> [Extrait du document]:
LES FAITS NON CONTESTÉS ET LES ADMISSIONS
Les demandeurs et l’Immeuble
[5] Au moment de l’incendie du 29 mars 2010, les demandeurs sont mariés et sont copropriétaires de l’Immeuble, acheté en décembre 2004[1], au prix de 60,000 $, à titre de résidence secondaire ou de chalet. Les demandeurs sont alors titulaires d’une police d’assurance-habitation couvrant cet Immeuble, auprès de Axa[2]. Le montant des versements hypothécaires pour l’Immeuble, en mars 2010, est de 365 $ par mois, incluant les taxes municipales.
[6] Le demandeur et la demanderesse se sont mariés en 1979 et ont eu deux enfants dans les années 80.
[7] Le demandeur est également propriétaire des immeubles suivants :
- sa résidence familiale, située à Ste-Rose, à Laval, dont il est copropriétaire avec la demanderesse. Le montant des versements hypothécaires mensuels de cette demeure est de 120 $;
- un immeuble à logements situé à Montréal, sur la rue Aylwin. Le montant des versements hypothécaires mensuels pour cette propriété est de 660 $. Le montant des taxes municipales est de 4,000 $ par année;
- un chalet situé dans la municipalité de Nominingue, en copropriété avec son fils, acheté en 2007. Le montant des versements mensuels qui incombent au demandeur pour le prêt hypothécaire et les taxes municipales est de 400 $;
- un modeste chalet de pêche situé en la municipalité du Lac-du-Cerf, acheté comptant au prix de 11,500 $.

> [Matériel fourni]:
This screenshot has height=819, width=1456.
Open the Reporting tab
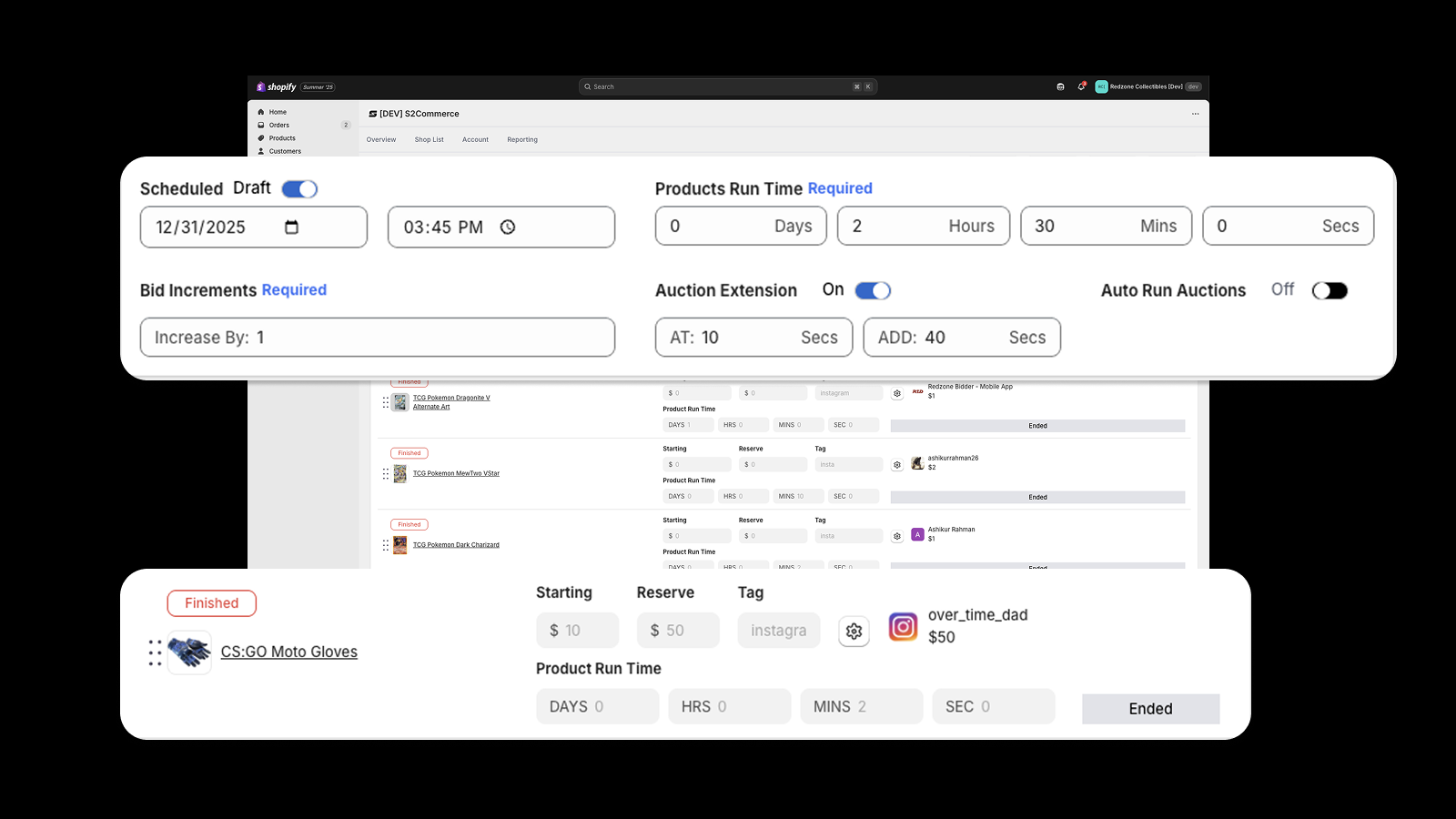pyautogui.click(x=522, y=139)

> [Énoncé de l'exercice]:
Recopiez sans aucune modification le passage de l'extrait sur les faits non contestés, à partir de « [7] Le demandeur » jusqu'à « de 11,500 $. » inclus.

> [Corrigé rédigé]:
[7] Le demandeur est également propriétaire des immeubles suivants :
- sa résidence familiale, située à Ste-Rose, à Laval, dont il est copropriétaire avec la demanderesse. Le montant des versements hypothécaires mensuels de cette demeure est de 120 $;
- un immeuble à logements situé à Montréal, sur la rue Aylwin. Le montant des versements hypothécaires mensuels pour cette propriété est de 660 $. Le montant des taxes municipales est de 4,000 $ par année;
- un chalet situé dans la municipalité de Nominingue, en copropriété avec son fils, acheté en 2007. Le montant des versements mensuels qui incombent au demandeur pour le prêt hypothécaire et les taxes municipales est de 400 $;
- un modeste chalet de pêche situé en la municipalité du Lac-du-Cerf, acheté comptant au prix de 11,500 $.